---------- DATA

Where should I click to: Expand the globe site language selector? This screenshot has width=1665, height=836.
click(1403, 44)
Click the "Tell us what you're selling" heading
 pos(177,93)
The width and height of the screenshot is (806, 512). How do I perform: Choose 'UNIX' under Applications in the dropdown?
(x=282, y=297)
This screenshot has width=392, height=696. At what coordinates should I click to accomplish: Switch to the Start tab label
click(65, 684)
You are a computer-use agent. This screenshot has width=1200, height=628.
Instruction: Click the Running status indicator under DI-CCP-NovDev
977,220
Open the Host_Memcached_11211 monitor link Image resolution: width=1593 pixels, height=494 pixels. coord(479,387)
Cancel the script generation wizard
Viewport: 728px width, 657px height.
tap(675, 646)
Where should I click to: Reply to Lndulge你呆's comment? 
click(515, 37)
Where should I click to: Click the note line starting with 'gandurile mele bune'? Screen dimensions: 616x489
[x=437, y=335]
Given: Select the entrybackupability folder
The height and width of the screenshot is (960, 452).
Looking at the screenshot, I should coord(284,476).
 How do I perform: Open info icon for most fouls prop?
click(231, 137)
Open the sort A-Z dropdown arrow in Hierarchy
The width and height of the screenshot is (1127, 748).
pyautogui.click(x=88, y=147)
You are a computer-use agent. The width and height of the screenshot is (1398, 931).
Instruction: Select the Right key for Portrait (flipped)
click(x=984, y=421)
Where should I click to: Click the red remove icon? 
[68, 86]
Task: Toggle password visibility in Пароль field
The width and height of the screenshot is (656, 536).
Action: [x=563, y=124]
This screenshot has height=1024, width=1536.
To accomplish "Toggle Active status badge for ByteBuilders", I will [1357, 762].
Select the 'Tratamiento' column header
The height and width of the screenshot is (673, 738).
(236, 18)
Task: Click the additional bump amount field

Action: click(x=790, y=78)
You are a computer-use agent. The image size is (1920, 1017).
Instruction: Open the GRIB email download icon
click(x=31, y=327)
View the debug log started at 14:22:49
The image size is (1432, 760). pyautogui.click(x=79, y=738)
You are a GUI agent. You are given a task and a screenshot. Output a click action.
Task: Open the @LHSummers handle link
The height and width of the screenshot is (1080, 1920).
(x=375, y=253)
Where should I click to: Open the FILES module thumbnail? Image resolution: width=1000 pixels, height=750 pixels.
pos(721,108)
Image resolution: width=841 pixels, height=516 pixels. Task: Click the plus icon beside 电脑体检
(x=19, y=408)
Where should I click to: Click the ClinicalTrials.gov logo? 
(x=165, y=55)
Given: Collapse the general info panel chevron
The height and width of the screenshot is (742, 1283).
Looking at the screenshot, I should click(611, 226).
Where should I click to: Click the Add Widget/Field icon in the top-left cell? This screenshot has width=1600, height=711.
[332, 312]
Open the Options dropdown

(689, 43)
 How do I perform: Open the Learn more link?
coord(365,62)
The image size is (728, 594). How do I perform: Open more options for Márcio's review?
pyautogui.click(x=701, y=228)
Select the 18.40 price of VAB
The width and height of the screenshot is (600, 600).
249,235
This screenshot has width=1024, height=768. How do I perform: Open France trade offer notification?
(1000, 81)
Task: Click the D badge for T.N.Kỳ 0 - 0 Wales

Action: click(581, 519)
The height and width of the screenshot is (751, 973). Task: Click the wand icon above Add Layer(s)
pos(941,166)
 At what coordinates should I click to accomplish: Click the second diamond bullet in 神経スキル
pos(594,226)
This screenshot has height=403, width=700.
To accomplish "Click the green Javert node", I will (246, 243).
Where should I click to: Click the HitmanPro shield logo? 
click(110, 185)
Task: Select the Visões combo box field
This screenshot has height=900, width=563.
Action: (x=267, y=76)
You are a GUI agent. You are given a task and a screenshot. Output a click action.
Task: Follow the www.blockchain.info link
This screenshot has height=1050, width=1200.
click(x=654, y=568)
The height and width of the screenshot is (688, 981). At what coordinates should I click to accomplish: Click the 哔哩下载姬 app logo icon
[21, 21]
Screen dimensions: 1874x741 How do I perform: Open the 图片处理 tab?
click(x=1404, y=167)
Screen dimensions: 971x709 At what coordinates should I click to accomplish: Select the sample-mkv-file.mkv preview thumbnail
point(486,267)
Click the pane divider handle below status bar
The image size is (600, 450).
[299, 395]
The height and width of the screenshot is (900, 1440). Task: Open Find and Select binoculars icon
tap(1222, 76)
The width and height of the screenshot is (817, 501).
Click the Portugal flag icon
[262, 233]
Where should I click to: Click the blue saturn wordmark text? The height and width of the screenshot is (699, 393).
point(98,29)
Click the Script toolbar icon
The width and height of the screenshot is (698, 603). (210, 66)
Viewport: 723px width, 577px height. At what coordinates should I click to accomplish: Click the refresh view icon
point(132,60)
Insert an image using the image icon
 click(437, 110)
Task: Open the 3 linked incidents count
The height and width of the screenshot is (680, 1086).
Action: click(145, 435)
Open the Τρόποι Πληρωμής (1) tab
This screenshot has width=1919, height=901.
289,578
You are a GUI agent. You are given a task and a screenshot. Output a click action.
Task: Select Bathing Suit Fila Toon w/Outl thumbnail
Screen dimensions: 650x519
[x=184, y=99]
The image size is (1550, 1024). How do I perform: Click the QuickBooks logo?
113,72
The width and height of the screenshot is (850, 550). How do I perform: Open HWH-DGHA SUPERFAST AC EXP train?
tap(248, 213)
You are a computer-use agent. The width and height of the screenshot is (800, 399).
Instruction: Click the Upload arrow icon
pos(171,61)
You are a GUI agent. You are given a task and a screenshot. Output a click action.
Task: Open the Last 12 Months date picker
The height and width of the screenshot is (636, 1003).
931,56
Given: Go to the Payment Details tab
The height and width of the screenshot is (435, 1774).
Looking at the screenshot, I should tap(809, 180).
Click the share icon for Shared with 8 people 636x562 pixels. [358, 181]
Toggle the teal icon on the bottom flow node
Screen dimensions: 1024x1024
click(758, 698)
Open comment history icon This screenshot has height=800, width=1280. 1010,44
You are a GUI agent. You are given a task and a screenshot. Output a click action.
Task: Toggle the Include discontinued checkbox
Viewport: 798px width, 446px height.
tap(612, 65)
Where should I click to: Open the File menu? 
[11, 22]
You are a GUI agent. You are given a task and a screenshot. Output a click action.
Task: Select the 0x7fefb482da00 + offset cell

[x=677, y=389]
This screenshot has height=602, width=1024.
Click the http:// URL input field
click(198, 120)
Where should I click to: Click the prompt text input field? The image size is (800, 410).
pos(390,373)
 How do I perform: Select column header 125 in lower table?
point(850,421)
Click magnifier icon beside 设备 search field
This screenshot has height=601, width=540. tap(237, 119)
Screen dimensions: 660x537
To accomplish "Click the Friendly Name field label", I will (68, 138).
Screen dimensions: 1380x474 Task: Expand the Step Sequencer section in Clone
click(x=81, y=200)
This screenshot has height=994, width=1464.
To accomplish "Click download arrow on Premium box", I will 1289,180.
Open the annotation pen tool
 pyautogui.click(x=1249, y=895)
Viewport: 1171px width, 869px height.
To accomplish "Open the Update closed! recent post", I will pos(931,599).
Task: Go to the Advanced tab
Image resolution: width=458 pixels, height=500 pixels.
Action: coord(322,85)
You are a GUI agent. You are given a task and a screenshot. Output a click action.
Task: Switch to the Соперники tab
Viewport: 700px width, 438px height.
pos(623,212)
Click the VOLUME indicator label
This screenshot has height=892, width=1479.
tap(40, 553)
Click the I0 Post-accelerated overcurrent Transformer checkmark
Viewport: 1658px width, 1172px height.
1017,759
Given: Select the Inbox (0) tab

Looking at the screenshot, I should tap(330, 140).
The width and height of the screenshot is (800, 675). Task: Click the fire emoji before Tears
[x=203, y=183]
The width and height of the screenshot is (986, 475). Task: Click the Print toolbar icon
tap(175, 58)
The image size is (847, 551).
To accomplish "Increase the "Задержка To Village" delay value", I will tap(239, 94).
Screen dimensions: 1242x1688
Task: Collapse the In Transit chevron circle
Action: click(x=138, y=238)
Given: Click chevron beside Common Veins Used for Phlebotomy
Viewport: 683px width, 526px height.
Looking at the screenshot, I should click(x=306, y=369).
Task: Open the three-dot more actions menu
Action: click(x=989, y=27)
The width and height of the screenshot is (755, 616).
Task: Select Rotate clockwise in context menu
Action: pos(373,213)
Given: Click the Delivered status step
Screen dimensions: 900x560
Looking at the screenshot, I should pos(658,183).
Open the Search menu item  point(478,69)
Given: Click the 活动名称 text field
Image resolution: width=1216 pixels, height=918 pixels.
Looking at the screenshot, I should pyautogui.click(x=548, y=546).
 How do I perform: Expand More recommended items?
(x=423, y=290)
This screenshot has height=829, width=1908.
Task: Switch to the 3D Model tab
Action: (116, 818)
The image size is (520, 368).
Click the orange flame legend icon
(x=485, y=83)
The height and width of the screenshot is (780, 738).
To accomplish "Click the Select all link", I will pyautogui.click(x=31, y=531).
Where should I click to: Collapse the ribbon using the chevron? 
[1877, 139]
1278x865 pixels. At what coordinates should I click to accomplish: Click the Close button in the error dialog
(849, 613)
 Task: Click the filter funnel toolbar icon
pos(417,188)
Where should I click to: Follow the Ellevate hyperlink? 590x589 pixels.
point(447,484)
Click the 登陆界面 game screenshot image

--------------------

**PROBLEM DETAILS:** How many of the lines in these entries hold "computer"? Report only the count.

**SOLUTION:** 4